Experiential learning
Dr. Seepersad incorporates learning theory into her work, and believes very strongly in the use of experiential learning, aka "learning by experience." She begins each course with a hands-on activity to motivate the subject matter. She writes that she "actively engages the students' minds via their senses, their hands, and their sense of purpose."
Writing for Reflective Learning
Before Dr. Seepersad began teaching atThe University of Austin, Department of Mechanical Engineering in January 2005, she came to the Faculty Innovation Center’s (FIC) new faculty orientation in August. She consulted with Dr. Kathy Schmidt, the former FIC director, on how to encourage reflective thinking, the type of thinking that causes one to ponder. She attended monthly instructional meetings for new faculty and actively participated in these events.
Everyone learns with a combination of active (hands-on), experiential (learning by experience) learning and reflective learning. However, if a student only learned with reflective learning, he/she might never create anything—just think about it. If a student used only active learning, he/she may not understand the underlying principals, would design using a clumsy trial and error approach, and when the project was completed, may not have analyzed the design process well enough to significantly improve the design and/or design process the next time. Seepersad has studied the responses of students to her various methods and assignments, quantified the research, and published it. The education of engineering has now become a key interest and research initiative.
Design Journals
Dr. Seepersad instigated the use of design journals to help students analyze their design work as it was being produced and also serve as guidelines for future design work. The design journal part of her teaching process took some tweaking, as the original assignment the students thought was too much busywork. Later iterations of the assignment made the journals simpler and quicker to write and much more useful to the students, both in the design process, and later when making derivative or similar type of design decisions.
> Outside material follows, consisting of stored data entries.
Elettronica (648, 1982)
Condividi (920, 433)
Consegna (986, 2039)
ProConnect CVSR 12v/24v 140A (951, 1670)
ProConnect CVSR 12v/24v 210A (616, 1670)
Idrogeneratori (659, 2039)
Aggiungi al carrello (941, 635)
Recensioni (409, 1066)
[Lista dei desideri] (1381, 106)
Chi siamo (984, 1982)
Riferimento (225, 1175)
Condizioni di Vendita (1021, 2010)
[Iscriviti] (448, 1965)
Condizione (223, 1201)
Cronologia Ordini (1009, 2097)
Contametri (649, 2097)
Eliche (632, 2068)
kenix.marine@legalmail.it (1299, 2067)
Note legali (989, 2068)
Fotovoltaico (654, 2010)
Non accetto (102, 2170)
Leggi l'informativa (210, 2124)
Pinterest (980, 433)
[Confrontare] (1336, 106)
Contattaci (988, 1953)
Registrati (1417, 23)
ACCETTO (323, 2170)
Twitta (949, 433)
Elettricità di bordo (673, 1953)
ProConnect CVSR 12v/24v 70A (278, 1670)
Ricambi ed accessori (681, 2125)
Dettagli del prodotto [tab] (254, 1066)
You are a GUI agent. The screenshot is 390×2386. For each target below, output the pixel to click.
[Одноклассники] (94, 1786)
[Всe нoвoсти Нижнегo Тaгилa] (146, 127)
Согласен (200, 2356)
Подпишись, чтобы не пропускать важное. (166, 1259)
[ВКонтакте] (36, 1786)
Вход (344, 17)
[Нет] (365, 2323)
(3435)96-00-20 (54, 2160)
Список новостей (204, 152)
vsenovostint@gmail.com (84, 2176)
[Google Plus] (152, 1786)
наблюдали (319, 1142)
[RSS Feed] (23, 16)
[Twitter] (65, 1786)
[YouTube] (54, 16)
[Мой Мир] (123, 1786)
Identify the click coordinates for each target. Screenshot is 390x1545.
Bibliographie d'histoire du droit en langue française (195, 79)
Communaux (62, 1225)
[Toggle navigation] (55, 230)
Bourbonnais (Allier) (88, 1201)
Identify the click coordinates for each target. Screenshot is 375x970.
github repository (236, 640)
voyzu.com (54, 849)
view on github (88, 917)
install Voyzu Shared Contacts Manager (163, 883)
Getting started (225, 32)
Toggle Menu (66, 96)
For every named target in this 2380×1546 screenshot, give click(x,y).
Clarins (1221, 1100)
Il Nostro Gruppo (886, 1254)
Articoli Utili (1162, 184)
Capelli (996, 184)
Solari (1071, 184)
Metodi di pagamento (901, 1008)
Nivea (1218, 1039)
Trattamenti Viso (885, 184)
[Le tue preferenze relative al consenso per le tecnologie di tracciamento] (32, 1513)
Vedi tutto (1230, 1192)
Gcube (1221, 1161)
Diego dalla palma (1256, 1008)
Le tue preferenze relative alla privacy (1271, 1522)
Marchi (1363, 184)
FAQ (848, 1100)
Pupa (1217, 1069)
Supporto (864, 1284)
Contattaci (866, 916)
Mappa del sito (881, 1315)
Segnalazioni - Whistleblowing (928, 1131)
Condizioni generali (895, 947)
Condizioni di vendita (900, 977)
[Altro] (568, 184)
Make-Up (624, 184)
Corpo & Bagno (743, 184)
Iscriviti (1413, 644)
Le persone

Former students have incorporated the idea into their professional careers, as was Dr. Seepersad's initial intent.
Learning through Research
She believes research is the third tool teachers can use to excite and motivate student achievement and learning. She writes, "I strive to incorporate relevant research into my lectures, especially the curricula of the two new courses I have created, and I regularly integrate undergraduate students into my research laboratory and challenge them with meaningful projects."
The Department of Mechanical Engineering proudly acknowledges the excellent work Assistant Professor Carolyn Seepersad is doing in the classroom and beyond. We feel fortunate to have such a fine assistant professor in our department and look forward to seeing where her career takes her and her students in the future. Congratulations, Dr. Seepersad!

Dr. Seepersad, back row center holding award, with research team and models made by team members and students. Front row, left to right: James Durand (undergrad), Vikram Sundar, Ray Ely, Lia Kashdan, and Matthew Saunders (master's students). Back row, left to right: Cassandra Telenko, Dr. Carolyn Seepersad and Peter Backlund (Ph.D. students).